Furthermore, I compared two paradigms for building spoken language understanding systems: cascading and end-to-end (E2E). The E2E models require a large amount of data to learn the task. The cascading systems, while more data efficient, come with a higher complexity. To this end, I compared the E2E and cascading systems on various SLU tasks, such as named entity recognition and topic identification, focusing predominantly on Finnish but also on other languages.
The last area of my research relates to out-of-distribution generalisation of E2E spoken language understanding models. As the hands-free interaction devices become more popular, it is important for the systems to perform reliably when presented with data not seen during training.
As part of the research, I used the Aalto Finnish Parliament ASR Corpus 2008-2020 to develop cascading and end-to-end named entity recognition models for spoken Finnish.
I was also involved in the collection of the Donate Speech datasets (puhelahjat). The corpora include over 3000 hours of speech, annotated with various metadata, such as age, gender, and topic. I used the corpora to develop a topic identification system for spontaneous Finnish speech, as well as models for extracting metadata from speech. During this period, I was part of the LAREINA project.
Porjazovski, D., Grósz, T., & Kurimo, M. (2024). From raw speech to fixed representations: A comprehensive evaluation of speech embedding techniques. IEEE/ACM Transactions on Audio, Speech, and Language Processing. DOI: 10.1109/TASLP.2024.3426301
Porjazovski, D., Grósz, T., & Kurimo, M. (2023, September). Topic identification for spontaneous speech: Enriching audio features with embedded linguistic information. In 2023 31st European Signal Processing Conference (EUSIPCO) (pp. 396-400).

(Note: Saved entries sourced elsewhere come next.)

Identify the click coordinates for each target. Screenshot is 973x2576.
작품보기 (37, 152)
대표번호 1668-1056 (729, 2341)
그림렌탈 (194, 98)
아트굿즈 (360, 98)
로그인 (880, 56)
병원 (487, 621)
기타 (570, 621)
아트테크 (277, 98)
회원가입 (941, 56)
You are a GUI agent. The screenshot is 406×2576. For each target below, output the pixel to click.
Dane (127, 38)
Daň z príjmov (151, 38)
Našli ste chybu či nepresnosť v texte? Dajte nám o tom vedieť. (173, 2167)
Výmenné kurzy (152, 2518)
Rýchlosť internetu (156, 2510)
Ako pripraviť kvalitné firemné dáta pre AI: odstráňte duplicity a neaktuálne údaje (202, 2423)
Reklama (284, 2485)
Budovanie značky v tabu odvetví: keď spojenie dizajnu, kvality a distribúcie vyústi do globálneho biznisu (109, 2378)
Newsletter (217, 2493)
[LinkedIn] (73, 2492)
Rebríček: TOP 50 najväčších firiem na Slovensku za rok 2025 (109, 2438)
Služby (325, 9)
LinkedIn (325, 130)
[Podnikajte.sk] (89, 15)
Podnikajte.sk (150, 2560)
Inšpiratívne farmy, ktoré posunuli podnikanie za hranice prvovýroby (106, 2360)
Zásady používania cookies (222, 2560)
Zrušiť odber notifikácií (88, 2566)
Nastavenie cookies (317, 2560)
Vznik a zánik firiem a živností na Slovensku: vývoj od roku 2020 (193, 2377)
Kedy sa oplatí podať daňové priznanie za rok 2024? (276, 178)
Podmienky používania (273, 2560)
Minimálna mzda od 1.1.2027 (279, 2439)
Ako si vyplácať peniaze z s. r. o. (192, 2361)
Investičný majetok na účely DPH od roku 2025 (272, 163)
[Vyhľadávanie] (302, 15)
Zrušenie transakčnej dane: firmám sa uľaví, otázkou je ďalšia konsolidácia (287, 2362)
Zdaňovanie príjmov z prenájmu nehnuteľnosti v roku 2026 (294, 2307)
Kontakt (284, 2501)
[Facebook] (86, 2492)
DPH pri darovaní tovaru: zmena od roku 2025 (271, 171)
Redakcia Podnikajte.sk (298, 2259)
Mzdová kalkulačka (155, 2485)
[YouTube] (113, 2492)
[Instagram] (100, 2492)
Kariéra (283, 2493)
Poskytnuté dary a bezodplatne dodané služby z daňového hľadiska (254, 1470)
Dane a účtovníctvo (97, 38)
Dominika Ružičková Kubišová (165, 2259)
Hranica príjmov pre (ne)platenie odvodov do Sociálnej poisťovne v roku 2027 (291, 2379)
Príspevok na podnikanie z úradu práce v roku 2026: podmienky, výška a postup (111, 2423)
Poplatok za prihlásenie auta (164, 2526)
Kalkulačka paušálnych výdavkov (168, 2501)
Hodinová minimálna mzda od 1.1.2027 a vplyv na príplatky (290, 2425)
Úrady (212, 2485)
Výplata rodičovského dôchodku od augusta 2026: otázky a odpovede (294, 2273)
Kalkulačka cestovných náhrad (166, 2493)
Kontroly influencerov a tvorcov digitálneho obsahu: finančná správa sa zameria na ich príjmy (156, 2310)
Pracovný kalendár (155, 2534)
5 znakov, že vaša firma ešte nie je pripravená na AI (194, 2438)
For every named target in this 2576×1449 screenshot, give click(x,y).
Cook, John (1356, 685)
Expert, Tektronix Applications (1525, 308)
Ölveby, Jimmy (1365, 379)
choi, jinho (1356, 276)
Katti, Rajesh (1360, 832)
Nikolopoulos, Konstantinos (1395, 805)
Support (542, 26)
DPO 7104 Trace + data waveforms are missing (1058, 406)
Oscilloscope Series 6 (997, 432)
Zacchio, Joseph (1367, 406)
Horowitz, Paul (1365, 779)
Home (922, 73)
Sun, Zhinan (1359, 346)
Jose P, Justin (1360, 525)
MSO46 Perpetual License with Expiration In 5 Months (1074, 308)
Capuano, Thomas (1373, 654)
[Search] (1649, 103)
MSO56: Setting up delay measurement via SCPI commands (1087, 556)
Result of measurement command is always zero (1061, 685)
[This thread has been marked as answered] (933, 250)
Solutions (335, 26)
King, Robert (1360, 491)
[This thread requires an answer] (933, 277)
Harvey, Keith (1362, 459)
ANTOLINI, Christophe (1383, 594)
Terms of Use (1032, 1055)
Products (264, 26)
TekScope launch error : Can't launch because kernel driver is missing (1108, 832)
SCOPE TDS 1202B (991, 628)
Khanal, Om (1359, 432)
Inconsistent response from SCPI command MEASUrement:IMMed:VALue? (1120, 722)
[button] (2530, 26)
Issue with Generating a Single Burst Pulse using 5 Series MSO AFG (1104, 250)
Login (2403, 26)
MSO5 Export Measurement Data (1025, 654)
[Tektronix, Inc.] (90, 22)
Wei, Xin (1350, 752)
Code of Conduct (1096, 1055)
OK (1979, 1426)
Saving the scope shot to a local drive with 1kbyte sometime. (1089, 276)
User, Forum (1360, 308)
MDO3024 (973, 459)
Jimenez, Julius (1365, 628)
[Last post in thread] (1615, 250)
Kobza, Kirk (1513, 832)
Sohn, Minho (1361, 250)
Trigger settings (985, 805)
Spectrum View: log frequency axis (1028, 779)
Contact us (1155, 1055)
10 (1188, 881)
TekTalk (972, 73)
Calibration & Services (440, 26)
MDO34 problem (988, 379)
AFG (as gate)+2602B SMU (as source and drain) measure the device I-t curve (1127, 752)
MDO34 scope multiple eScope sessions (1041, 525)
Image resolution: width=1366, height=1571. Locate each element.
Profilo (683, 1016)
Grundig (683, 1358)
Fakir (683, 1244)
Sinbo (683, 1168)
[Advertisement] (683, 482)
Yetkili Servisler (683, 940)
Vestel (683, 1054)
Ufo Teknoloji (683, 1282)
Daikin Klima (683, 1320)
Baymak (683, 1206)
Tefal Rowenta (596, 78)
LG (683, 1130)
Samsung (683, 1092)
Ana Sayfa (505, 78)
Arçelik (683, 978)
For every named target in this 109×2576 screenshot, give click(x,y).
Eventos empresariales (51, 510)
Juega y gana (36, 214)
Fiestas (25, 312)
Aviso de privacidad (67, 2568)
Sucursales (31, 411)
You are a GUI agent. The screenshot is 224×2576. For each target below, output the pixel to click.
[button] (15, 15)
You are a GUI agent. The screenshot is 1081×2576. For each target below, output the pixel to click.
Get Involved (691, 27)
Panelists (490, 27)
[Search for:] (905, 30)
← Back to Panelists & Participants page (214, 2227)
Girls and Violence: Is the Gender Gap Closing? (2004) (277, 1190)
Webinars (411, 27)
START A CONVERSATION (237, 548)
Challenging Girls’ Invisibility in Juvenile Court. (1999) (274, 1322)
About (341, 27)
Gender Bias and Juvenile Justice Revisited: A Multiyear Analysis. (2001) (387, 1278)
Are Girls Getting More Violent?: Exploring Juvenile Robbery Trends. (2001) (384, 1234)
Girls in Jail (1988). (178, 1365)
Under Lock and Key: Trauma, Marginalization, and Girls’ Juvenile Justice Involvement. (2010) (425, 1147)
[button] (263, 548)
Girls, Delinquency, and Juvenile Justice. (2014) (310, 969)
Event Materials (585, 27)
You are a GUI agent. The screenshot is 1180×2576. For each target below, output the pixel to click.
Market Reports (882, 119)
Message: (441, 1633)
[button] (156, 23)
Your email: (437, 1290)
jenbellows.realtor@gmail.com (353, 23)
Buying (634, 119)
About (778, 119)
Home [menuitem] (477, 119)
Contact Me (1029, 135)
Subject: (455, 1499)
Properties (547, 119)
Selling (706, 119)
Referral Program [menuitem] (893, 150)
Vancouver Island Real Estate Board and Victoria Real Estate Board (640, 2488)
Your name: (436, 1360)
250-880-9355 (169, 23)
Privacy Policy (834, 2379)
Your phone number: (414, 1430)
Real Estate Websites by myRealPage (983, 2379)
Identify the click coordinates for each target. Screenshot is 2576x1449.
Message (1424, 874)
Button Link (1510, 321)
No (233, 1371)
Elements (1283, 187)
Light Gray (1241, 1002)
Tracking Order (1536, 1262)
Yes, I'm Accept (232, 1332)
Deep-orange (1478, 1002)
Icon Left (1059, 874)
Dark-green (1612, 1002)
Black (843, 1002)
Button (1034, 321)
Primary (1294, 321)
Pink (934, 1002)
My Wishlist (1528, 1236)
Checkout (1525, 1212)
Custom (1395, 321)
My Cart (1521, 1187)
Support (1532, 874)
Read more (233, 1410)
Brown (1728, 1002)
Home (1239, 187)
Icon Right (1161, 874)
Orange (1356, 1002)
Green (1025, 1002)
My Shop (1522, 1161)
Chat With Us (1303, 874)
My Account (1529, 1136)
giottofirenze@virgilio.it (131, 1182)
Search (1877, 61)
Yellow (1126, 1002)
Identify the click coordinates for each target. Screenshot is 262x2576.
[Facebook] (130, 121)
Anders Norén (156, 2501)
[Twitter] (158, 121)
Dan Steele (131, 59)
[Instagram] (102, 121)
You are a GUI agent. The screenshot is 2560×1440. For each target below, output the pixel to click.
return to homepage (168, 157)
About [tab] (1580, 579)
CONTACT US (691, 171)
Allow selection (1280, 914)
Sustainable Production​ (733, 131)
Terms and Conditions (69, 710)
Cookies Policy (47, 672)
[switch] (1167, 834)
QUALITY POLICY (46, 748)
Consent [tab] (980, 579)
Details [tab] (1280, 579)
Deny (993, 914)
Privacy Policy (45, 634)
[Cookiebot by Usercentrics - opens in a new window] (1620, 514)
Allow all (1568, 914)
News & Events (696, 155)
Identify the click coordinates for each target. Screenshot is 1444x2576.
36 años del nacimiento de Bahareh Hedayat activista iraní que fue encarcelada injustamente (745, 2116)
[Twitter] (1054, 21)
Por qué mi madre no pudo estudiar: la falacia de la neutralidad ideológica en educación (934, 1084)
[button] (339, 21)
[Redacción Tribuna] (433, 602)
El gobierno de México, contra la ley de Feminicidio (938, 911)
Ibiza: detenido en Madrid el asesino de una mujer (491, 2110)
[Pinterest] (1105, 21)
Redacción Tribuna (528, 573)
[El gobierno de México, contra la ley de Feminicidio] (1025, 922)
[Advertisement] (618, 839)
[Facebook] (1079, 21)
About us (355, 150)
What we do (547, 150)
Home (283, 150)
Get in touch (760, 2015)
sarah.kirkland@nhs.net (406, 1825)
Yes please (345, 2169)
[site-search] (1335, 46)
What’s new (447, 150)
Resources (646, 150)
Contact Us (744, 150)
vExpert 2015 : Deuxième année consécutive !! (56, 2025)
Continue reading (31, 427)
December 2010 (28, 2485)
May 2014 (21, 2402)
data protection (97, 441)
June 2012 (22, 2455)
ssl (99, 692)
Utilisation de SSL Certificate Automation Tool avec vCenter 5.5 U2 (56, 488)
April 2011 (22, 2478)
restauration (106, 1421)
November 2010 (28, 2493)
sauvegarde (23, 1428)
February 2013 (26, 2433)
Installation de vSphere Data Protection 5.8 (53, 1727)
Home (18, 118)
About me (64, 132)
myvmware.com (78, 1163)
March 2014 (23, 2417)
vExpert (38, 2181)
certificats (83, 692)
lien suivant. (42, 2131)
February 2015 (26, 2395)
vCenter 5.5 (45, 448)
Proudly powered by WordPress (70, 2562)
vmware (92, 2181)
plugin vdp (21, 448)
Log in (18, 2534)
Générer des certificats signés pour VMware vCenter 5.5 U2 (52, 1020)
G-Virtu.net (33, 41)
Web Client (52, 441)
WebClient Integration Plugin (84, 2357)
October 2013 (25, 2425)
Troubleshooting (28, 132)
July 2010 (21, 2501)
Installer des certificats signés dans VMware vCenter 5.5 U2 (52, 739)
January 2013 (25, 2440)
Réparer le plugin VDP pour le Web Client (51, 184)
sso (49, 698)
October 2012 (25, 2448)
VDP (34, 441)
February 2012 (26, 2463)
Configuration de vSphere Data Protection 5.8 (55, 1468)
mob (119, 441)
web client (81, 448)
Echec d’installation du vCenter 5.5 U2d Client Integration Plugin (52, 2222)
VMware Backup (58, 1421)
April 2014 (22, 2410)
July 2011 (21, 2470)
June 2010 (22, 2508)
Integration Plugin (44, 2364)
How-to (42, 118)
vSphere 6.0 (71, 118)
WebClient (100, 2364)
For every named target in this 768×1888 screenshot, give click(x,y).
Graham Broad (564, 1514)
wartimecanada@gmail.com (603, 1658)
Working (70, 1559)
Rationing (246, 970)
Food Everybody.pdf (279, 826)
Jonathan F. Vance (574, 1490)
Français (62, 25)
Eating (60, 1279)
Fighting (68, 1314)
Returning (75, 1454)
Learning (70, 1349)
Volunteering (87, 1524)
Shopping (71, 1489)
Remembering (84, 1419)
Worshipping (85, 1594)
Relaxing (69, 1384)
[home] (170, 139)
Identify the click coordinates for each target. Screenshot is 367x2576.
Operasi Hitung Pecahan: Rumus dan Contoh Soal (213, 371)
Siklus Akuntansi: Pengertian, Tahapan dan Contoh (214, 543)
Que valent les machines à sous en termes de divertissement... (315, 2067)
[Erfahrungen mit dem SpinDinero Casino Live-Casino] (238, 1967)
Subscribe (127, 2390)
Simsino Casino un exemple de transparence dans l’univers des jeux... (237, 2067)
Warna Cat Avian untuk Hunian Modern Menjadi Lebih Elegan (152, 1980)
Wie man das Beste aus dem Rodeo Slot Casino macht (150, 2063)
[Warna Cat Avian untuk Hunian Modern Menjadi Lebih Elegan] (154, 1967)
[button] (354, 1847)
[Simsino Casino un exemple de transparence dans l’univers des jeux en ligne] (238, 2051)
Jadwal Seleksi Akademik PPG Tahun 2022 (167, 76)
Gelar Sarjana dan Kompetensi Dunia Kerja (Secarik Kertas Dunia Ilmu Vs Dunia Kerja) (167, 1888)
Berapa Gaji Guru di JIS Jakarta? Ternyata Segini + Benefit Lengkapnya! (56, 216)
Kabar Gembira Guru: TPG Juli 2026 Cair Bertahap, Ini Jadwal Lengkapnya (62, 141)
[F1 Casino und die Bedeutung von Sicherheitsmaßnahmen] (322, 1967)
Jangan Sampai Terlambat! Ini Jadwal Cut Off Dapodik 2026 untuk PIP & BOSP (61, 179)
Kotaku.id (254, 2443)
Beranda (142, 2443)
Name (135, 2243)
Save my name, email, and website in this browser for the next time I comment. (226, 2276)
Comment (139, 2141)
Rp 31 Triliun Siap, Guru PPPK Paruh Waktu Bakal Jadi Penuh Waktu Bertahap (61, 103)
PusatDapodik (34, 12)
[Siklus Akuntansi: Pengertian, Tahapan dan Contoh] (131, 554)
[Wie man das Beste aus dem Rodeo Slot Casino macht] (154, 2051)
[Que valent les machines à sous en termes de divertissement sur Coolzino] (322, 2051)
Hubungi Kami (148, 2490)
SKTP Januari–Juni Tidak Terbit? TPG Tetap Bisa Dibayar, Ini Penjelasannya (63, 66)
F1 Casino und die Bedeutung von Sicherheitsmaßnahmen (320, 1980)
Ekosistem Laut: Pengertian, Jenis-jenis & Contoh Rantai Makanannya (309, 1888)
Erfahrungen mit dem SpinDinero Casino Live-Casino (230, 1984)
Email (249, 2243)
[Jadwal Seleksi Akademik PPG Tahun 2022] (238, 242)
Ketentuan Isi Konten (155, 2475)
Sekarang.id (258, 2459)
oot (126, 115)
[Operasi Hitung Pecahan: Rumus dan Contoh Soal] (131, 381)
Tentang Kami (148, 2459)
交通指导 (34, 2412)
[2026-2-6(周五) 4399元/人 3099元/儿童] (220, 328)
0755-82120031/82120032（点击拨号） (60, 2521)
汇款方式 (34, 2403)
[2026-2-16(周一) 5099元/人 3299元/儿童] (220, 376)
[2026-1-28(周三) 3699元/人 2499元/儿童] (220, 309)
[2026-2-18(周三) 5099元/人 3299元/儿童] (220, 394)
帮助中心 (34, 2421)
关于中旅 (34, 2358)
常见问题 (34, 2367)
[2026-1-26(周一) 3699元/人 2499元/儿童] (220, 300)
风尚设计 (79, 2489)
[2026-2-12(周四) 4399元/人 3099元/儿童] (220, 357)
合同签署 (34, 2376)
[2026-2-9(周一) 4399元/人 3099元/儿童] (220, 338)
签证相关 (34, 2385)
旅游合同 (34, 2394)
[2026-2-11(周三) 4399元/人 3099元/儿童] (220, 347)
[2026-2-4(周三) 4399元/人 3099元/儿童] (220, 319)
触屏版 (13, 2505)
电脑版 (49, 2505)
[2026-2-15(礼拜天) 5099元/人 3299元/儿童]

IEEE. DOI: 10.23919/EUSIPCO58844.2023.10289822
Moisio, A., Porjazovski, D., Rouhe, A., Getman, Y., Virkkunen, A., AlGhezi, R., … & Kurimo, M. (2023). Lahjoita puhetta: a large-scale corpus of spoken Finnish with some benchmarks. Language Resources and Evaluation, 57(3), 1295-1327. DOI: 10.1007/s10579-022-09606-3
Porjazovski, D., Leinonen, J., & Kurimo, M. (2021, August). Attention-based end-to-end named entity recognition from speech. In International Conference on Text, Speech, and Dialogue (pp. 469-480). Cham: Springer International Publishing. DOI: 10.1007/978-3-030-83527-9_40
Porjazovski, D., Leinonen, J., & Kurimo, M. (2020, October). Named entity recognition for spoken finnish. In Proceedings of the 2nd International Workshop on AI for Smart TV Content Production, Access and Delivery (pp. 25-29). DOI: 10.1145/3422839.3423066
The FIN-CLARIN consortium consists of a group of Finnish universities along with CSC – IT Center for Science and the Institute for the Languages of Finland (Kotus). FIN-CLARIN helps the researchers of Social Sciences and Humanities to use, refine, preserve and share their language resources. The Language Bank of Finland is the collection of services that provides the language materials and tools for the research community.
All previously published Language Bank researcher interviews are stored in the Researcher of the Month archive. This article is also published on the website of the Faculty of Arts of the University of Helsinki.